Patricia Wolfe, docteur en sciences de l’éducation aux Etats-Unis, a mis en évidence le rôle des émotions dans le cerveau dans son livre Brain Matters. La neuropédagogie place les émotions de l’apprenant au cœur de sa formation. Parfois, les émotions négatives comme le stress, la peur ou l’angoisse peuvent décourager l’apprenant. D’autres émotions en revanche prédisposent à l’apprentissage en stimulant l’apprenant. La curiosité, l’envie, la sympathie et le domaine affectif de manière plus générale créent la volonté d’apprendre et rendent l’apprentissage plus efficace. Pour une de nos formations par exemple nous avons choisi de reconstituer un journal télévisé afin de créer un sentiment de peur et d’urgence tout en mettant l’apprenant au cœur d’une situation potentielle avant de lui présenter les bonnes pratiques à adopter en cas de situation critique. L’apprenant se sent alors directement concerné et est donc dans le besoin d’apprendre les règles qui sauvent.

Susciter l’émotion permet de stimuler l’apprentissage, cependant il existe trois profils distincts d’apprentissage faisant appel à différents sens. La neuropédagogie distingue l’apprentissage visuel, l’apprentissage auditif et l’apprentissage kinesthésique, lorsque l’apprentissage se fait par l’action et la répétition. Un des avantages du e-learning est de mobiliser ces trois profils ; Afin d’optimiser l’efficacité des modules, les mots-clés sont présents sur un support visuel tandis qu’une voix off les explique en développant les thèmes et les notions abordés. Les éléments graphiques sont alors renforcés par la narration comme l’a démontré le professeur Richard MAYER de l’université de Californie.

Comment créer l’émotion en évitant la surcharge cognitive ?

Néanmoins le risque est de perdre l’attention de l’apprenant. Visuels, narrations et autres mises en situation faisant appel aux sens doivent se faire harmonieusement de façon à éviter la surcharge cognitive. L’esthétisme du visuel peut créer une émotion positive chez l’apprenant cependant les graphiques et autres schémas se doivent d’être aussi allégés et concis que possible afin de focaliser un maximum de l’attention de l’apprenant. Enfin, comme dit précédemment, il est nécessaire de faire des formations courtes ou de mobiliser régulièrement l’apprenant par l’intermédiaire d’interactions afin de recentrer son attention.

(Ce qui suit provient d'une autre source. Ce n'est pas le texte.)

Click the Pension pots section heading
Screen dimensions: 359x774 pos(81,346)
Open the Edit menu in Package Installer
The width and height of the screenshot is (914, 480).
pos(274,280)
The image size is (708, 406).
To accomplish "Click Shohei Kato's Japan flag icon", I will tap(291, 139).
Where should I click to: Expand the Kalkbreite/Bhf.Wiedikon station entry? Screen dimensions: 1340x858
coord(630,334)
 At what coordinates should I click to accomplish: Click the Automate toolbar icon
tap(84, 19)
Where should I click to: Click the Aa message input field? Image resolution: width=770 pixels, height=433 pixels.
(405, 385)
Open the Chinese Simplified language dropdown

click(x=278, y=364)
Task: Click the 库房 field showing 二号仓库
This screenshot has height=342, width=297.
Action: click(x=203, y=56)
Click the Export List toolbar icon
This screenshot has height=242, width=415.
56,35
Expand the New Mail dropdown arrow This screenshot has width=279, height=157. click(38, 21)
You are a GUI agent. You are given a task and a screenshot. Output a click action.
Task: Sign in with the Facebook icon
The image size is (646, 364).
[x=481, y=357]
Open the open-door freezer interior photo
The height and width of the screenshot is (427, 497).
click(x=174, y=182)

D’autre part, les connaissances nouvellement acquises se situant dans la mémoire de travail également appelée mémoire à court terme. Pour ancrer les connaissances de manière durable la formation doit être prise en compte sur la durée. En effet, une nouvelle habitude se crée en 21 jours. C’est pourquoi l’automatisation de nouvelles connaissances nécessite du temps. Le micro Learning est alors idéal pour remobiliser les compétences de manière régulière sans pour autant que le format soit contraignant. Ces formations très courtes de quelques minutes à peine peuvent s’effectuer dans la continuité d’un module e-learning ou d’une formation en Blended Learning.

La neuropédagogie a mis en avant le lien entre les prédispositions cognitives de l’apprenant et le déroulement de son apprentissage afin d’optimiser l’efficacité d’une formation. Le e-learning prend en compte différents critères de la neuropédagogie en les intégrant aux modules de manière à ce que l’apprenant devienne acteur de sa formation et puisse automatiser les informations apprises.